L’economia britannica sta per beccarsi un triplo whammy. A dirlo è il chief economist della Banca d’Inghilterra, Spencer Dale, e dunque si può credergli. L’unico problema è capire che cos’è un whammy. Ma anche questo non è poi molto difficile: un whammy è il contrario di un colpo grosso. Insomma, è una sfortuna. E se è triplo, una sfortuna tripla.

Di Lou Nissart

 

L’economia britannica sta per beccarsi un triplo whammy. A dirlo è il chief economist della Banca d’Inghilterra, Spencer Dale, e dunque si può credergli. L’unico problema è capire che cos’è un whammy. Ma anche questo non è poi molto difficile: un whammy è il contrario di un colpo grosso. Insomma, è una sfortuna. E se è triplo, una sfortuna tripla.
Dale l’ha detto e quando l’ha detto non stava precisamente sussurrando, stava concedendo un’intervista al quotidiano l’Independent. La tripla sfortuna che si profila per la Gran Bretagna consiste in un’inflazione più alta, una maggiore disoccupazione e una bassa crescita dell’economia. I prezzi non torneranno sotto il 2 per cento di incremento annuo prima della fine del 2011, la crescita resterà bassa per almeno due o tre anni e la disoccupazione ma, chissà se tornerà ad abbassarsi.

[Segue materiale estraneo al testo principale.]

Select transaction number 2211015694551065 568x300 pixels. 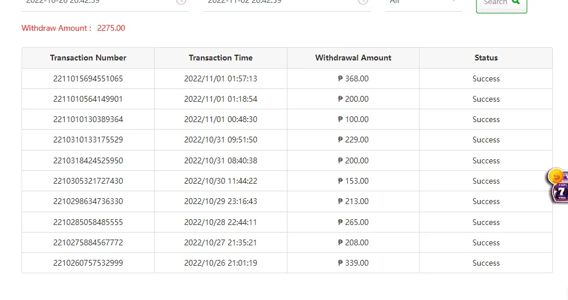(88, 78)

Non contribuisce di sicuro al benessere l’indispensabile austerità messa in atto dal nuovo governo Con-Lib – e questo anche se si tratta di austerità all’acqua di rose, nel contesto di ciò che era stata la corsa alla spesa in funzione anticongiunturale dei due anni precedenti. L’Office for Budget Responsibility – un organismo indipendente dal governo – ha ultimamente determinato il numero dei posti di lavoro che andranno persi nel settore pubblico a circa 600,000 nell’arco dei prossimi cinque anni.

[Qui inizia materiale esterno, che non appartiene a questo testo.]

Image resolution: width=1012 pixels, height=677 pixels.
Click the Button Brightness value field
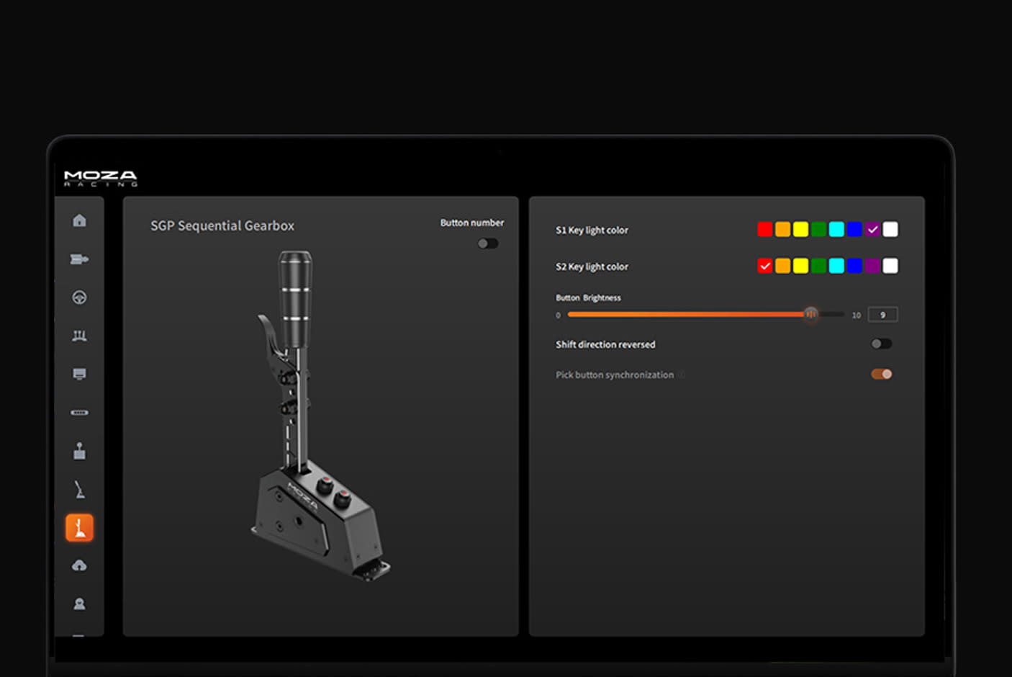tap(882, 315)
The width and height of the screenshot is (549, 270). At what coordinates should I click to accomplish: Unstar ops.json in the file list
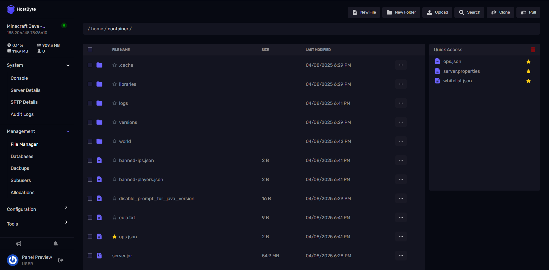pos(115,237)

L’economia britannica, in effetti, sta eseguendo un esercizio sulla corda di equilibrio. Per scongiurare una caduta verticale della produzione, ha iniettato sostegno pubblico sia nei bilanci delle imprese finanziarie sia nei redditi della popolazione. La sterlina ha perso quota, ma questo non è bastato per spingere di nuovo l’export, visto che la base produttiva inglese si è ristretta moltissimo negli anni della finanza pigliatutto (e chi non produce, mica può esportare). Il prezzo di tale esercizio è stato la trasformazione di una cospicua quota del debito privato in debito di Sua Maestà. Le proiezioni indicano che nell’arco di un trentennio il debito pubblico inglese arriverebbe a tre volte il pil, un livello insostenibile. E ciò anche con l’austerità.

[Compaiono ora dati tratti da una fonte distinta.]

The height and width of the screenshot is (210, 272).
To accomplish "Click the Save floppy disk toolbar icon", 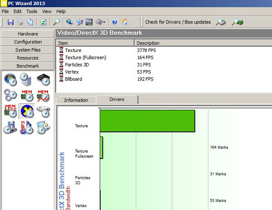I will tap(10, 22).
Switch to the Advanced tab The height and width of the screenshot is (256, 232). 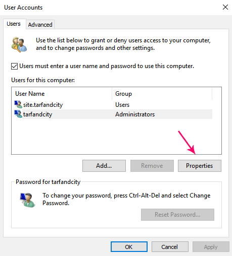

Le proiezioni di certo non si realizzeranno, perché molto prima di trent’anni i creditori degli inglesi si renderanno conto del pasticcio in cui si stanno mettendo. Il vero rischio, per la Gran Bretagna, è una caduta epocale del tenore di vita dovuto al taglio dei finanziamenti esterni – risultato di decenni di vita spensierata dei consumatori e di disattenzione da parte dei governi.